===== DOCUMENT

Neutral-Particle-Beam-Driven Sail

Dana Andrews proposed propulsion of an interstellar probe by a neutral particle beam and Alan Mole later proposed using it to propel a lightweight probe of 1 kg [1,2] The probe is accelerated to 0.1 c at 1,000 g by a neutral particle beam of power 300 GW, with 16 kA current, 18.8 MeV per particle. The particle beam intercepts a spacecraft that is a magsail: payload and structure encircled by a magnetic loop. The loop magnetic field deflects the particle beam around it, imparting momentum to the sail, and it accelerates.

Intense particle beams have been studied for 50 years. One of the key features is that the intense electric and magnetic fields required to generate such beams determine many features of the beam and whether it can propagate at all. For example, intense charged beams injected into a vacuum would explode. Intense magnetic fields can make beam particles ‘pinch’ toward the axis and even reverse their trajectories and go backwards. Managing these intense fields is a great deal of the art of using intense beams.

In particular, a key feature of such intense beams is the transverse velocity of beam particles. Even though the bulk of the energy propagates in the axial direction, there are always transverse motions caused by the means of generation of beams. For example, most beams are created in a diode and the self-fields in that diode produce some transverse energy. Therefore one cannot simply assume that there is a divergence-less beam.

What I will deal with here is how small that transverse energy can be made to be. The reason this is important for the application is that the beam must propagate over the large distances, to accelerate the probe to 0.3 AU or 45,000,000 km. That requires that the beam divergence be very small. In the original paper on the subject by Dana Andrews (2), the beam divergence is simply stated to be 3 nanoradians. This very small divergence was simply assumed, because without it the beam will spread much too far and so the beam energy will not be coupled to the magsail. (Note that at 0.3 AU, this divergence results in a 270 m beam cross-section, about the size of the magsail capture area.)

==========

◆ GIVEN INSTRUCTION 1:
Answer these from the neutral-particle-beam sail text:
(a) What power does the neutral particle beam that accelerates the probe have?
(b) What would happen to intense charged beams injected into a vacuum?
(c) What beam divergence does the original paper by Dana Andrews state?
◆ GIVEN INSTRUCTION 2: Write out a passage of the neutral-particle-beam sail text word for word. Begin at the words "Dana Andrews proposed", and stop after "and it accelerates.".

===== DATA LINES

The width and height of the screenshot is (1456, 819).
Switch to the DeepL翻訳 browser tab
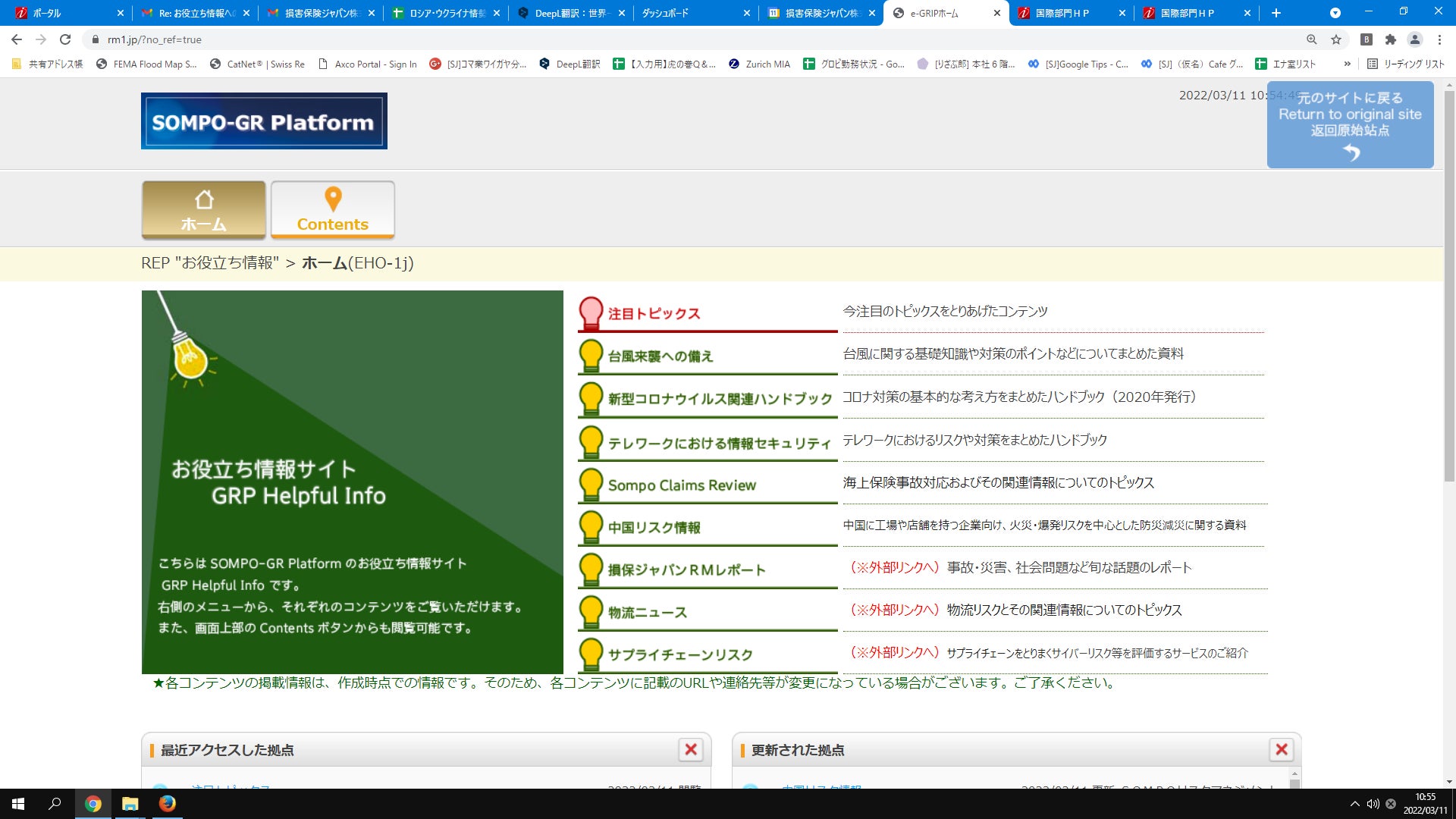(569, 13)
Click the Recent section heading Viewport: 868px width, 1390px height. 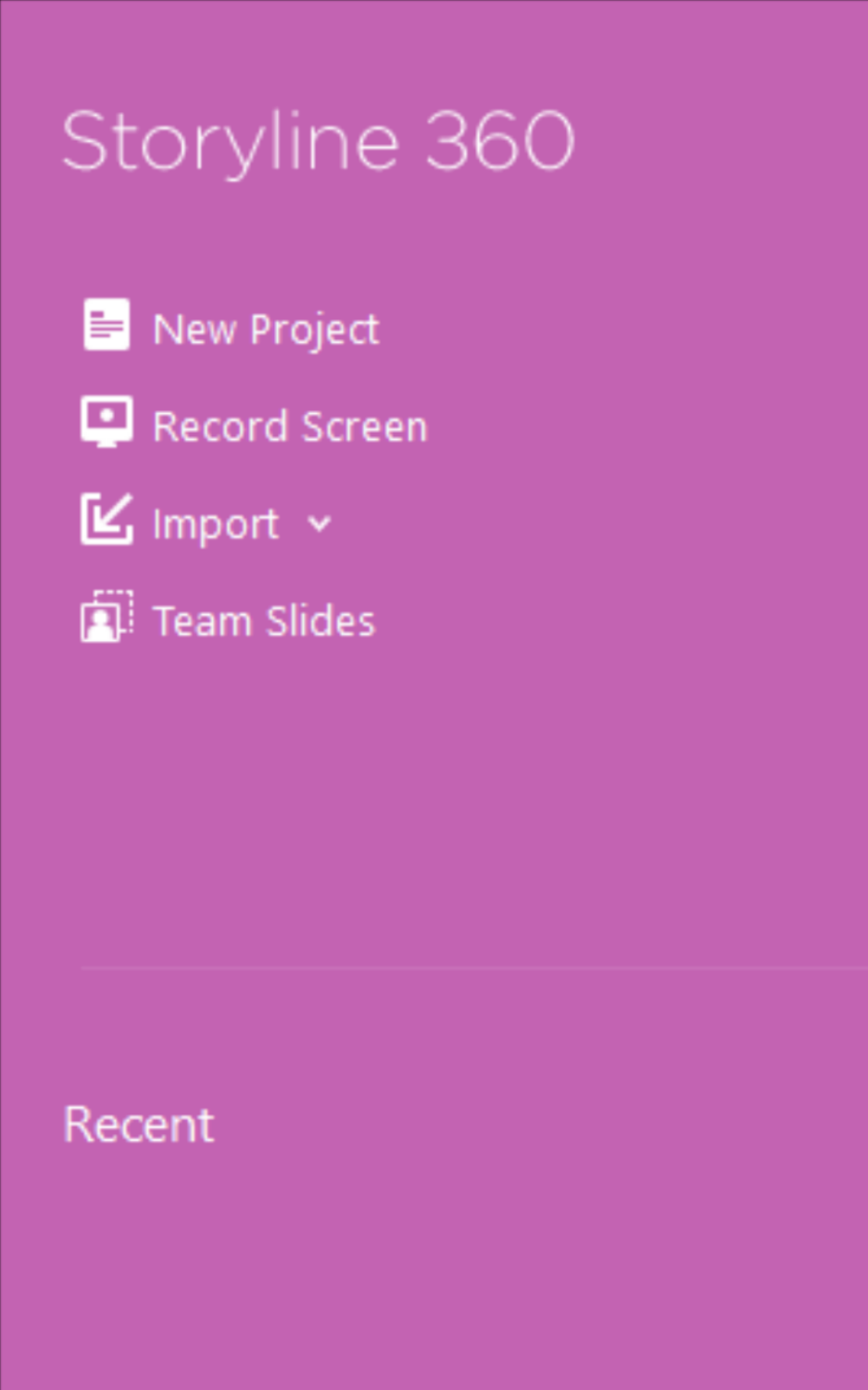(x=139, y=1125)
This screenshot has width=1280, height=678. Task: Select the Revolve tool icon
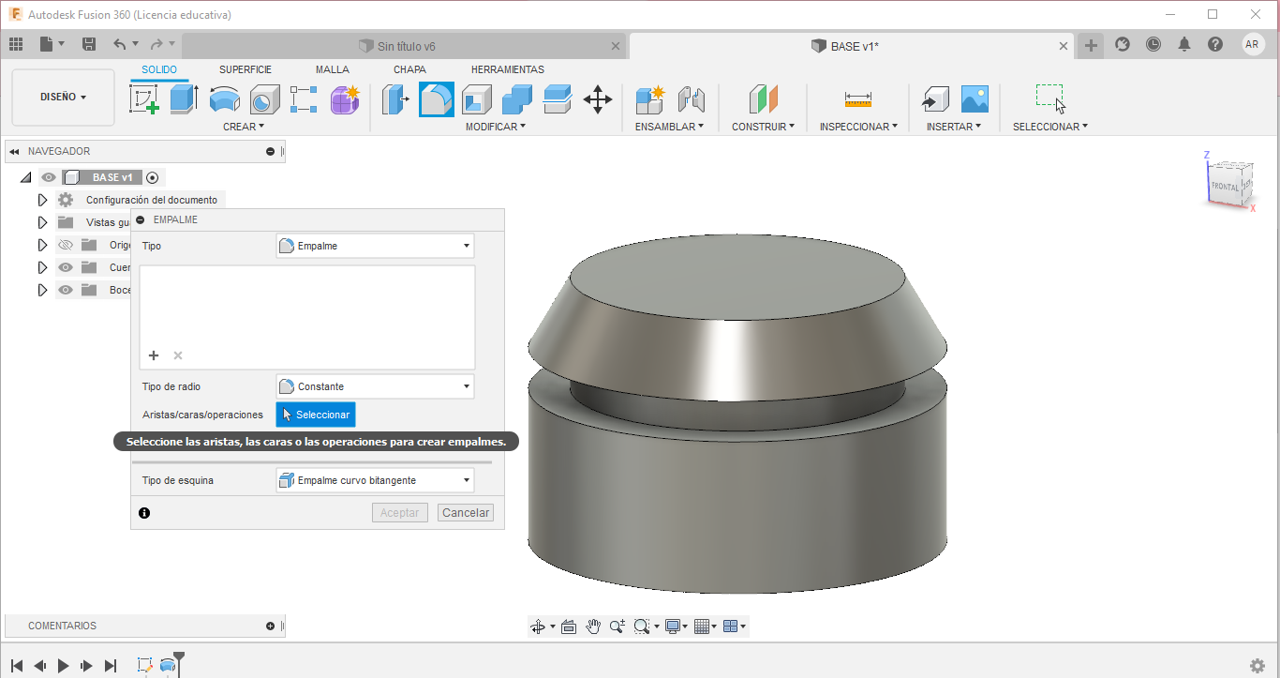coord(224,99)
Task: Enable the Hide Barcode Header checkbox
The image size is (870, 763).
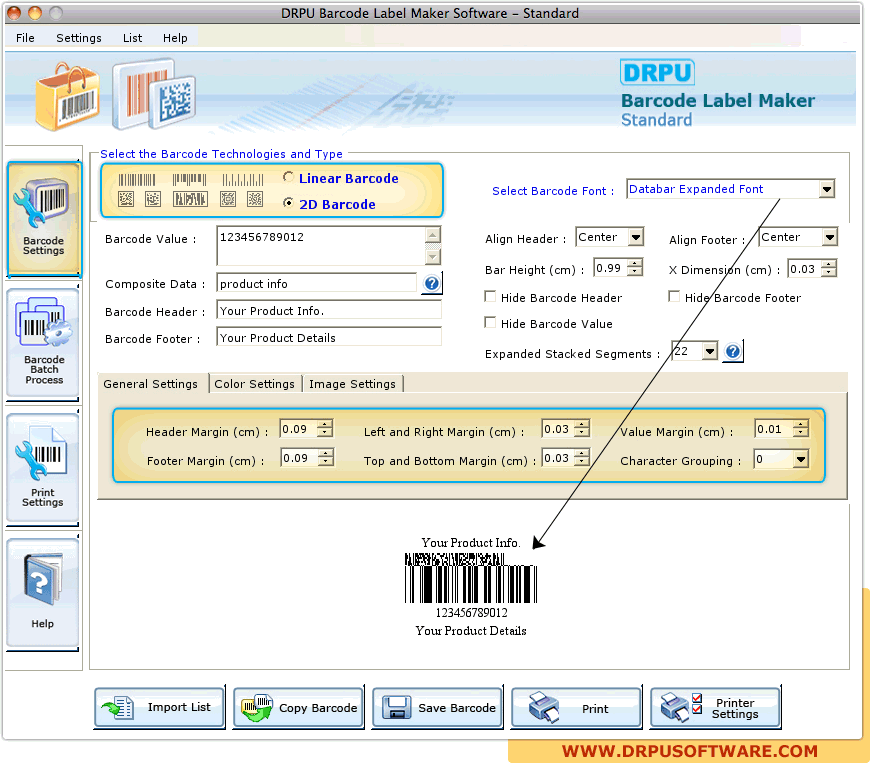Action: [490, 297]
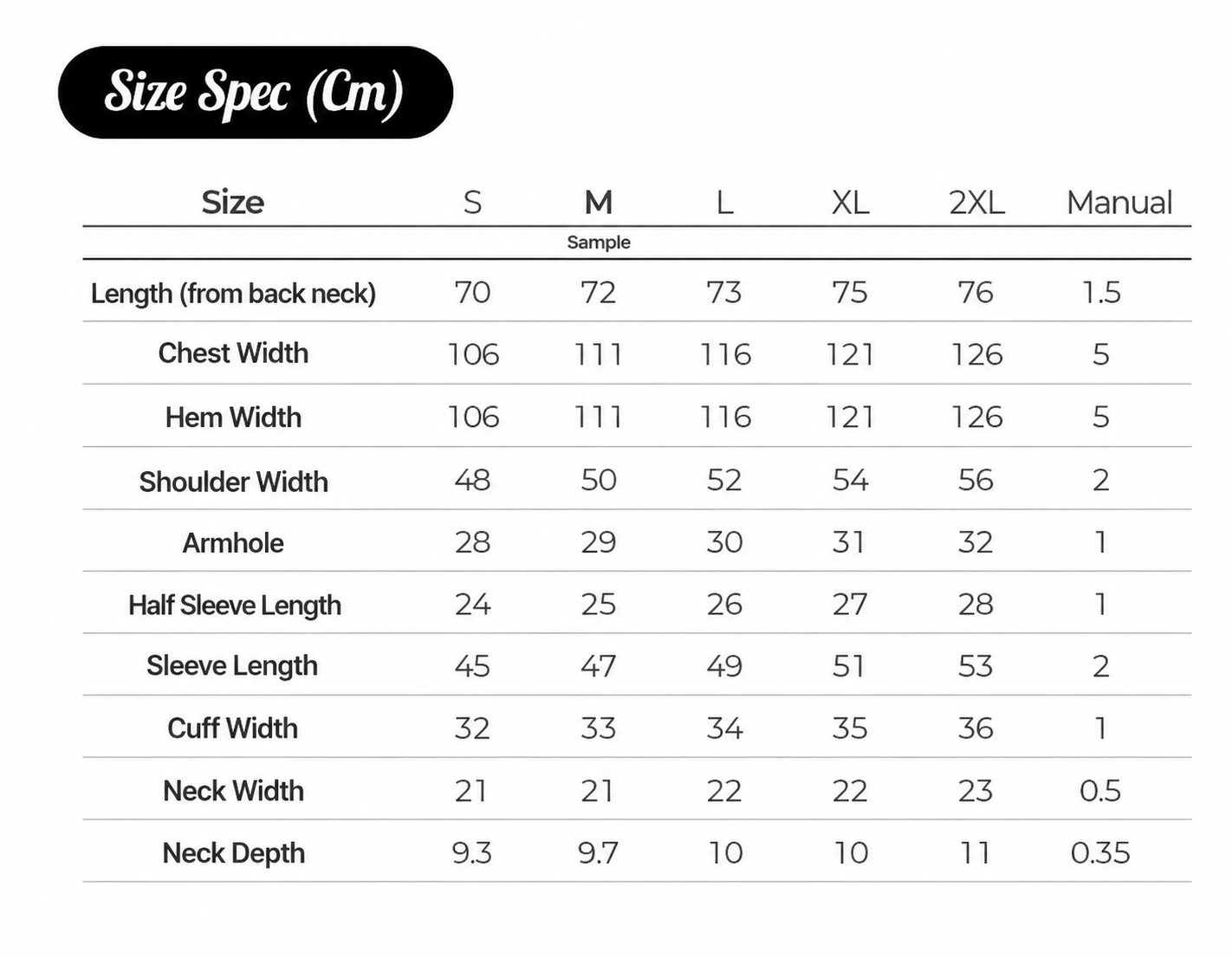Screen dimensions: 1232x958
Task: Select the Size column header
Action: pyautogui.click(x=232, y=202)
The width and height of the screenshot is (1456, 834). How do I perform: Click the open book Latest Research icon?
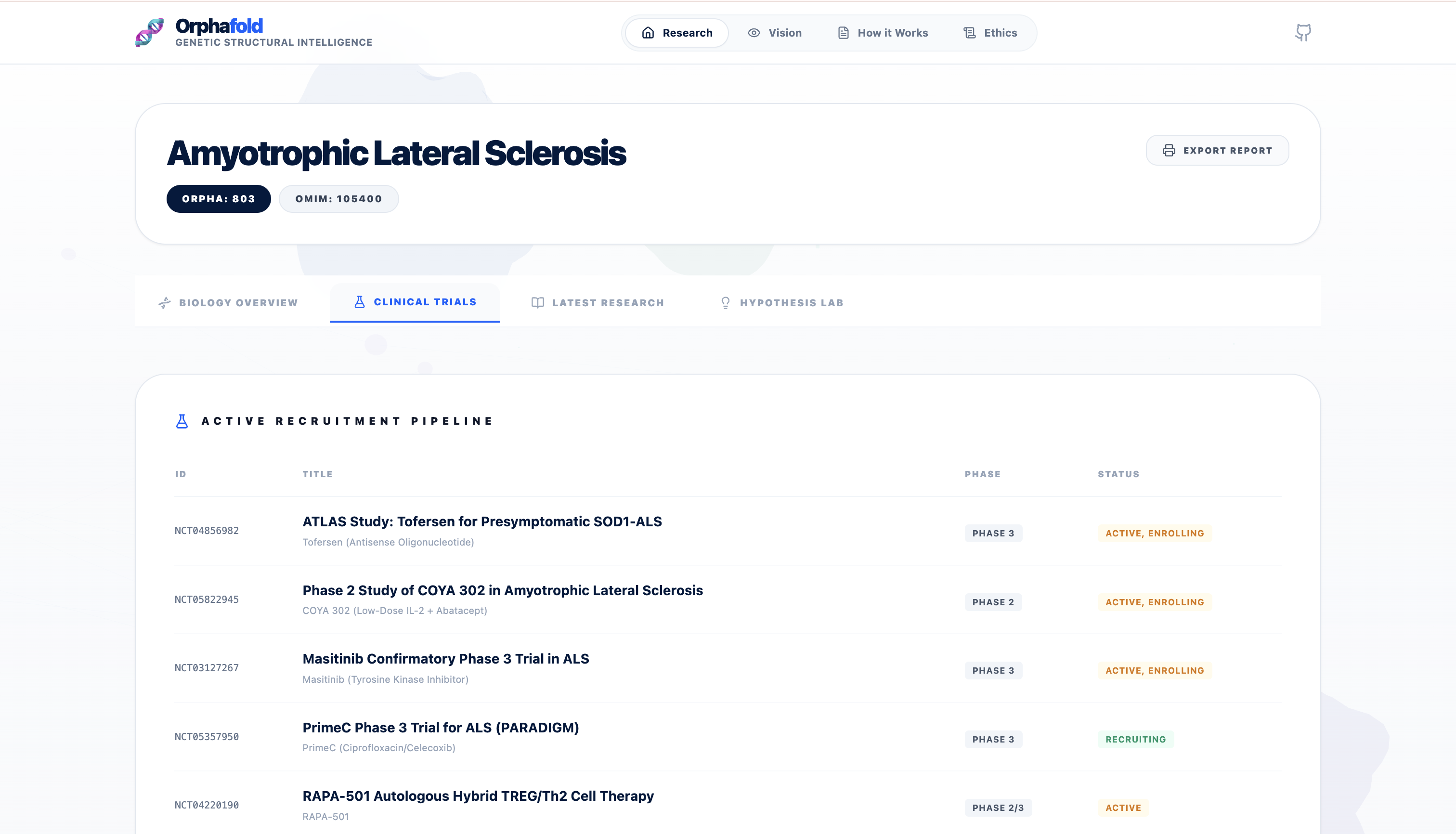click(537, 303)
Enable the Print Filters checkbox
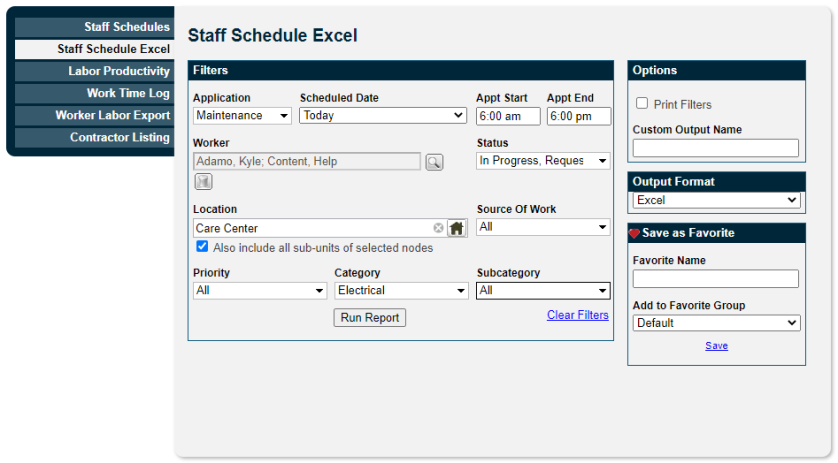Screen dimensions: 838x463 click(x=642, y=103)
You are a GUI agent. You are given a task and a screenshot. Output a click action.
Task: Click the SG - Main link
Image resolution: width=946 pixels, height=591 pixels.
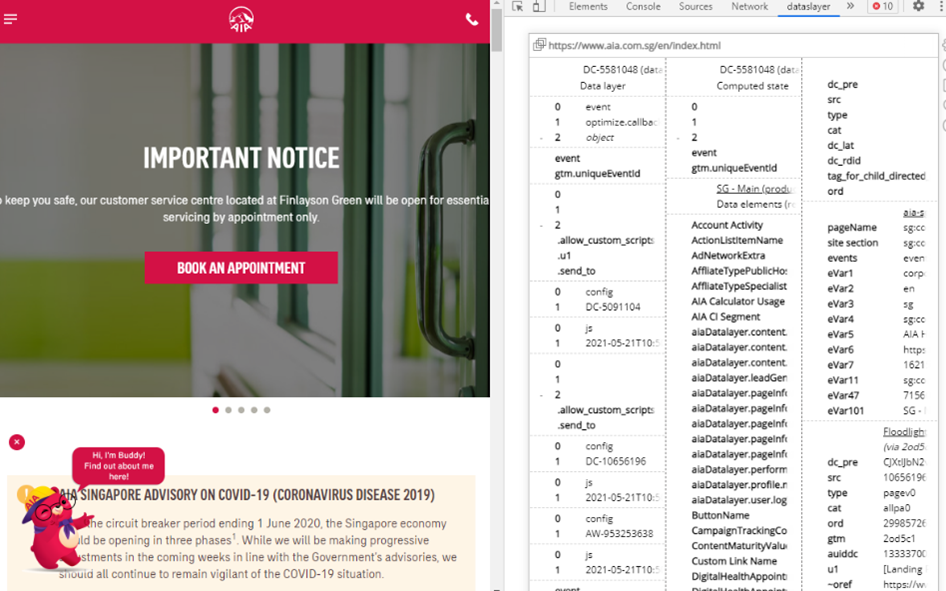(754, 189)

==========

◆ EXPECTED ANSWER 1:
(a) 300 GW
(b) They would explode.
(c) 3 nanoradians

◆ EXPECTED ANSWER 2:
Dana Andrews proposed propulsion of an interstellar probe by a neutral particle beam and Alan Mole later proposed using it to propel a lightweight probe of 1 kg [1,2] The probe is accelerated to 0.1 c at 1,000 g by a neutral particle beam of power 300 GW, with 16 kA current, 18.8 MeV per particle. The particle beam intercepts a spacecraft that is a magsail: payload and structure encircled by a magnetic loop. The loop magnetic field deflects the particle beam around it, imparting momentum to the sail, and it accelerates.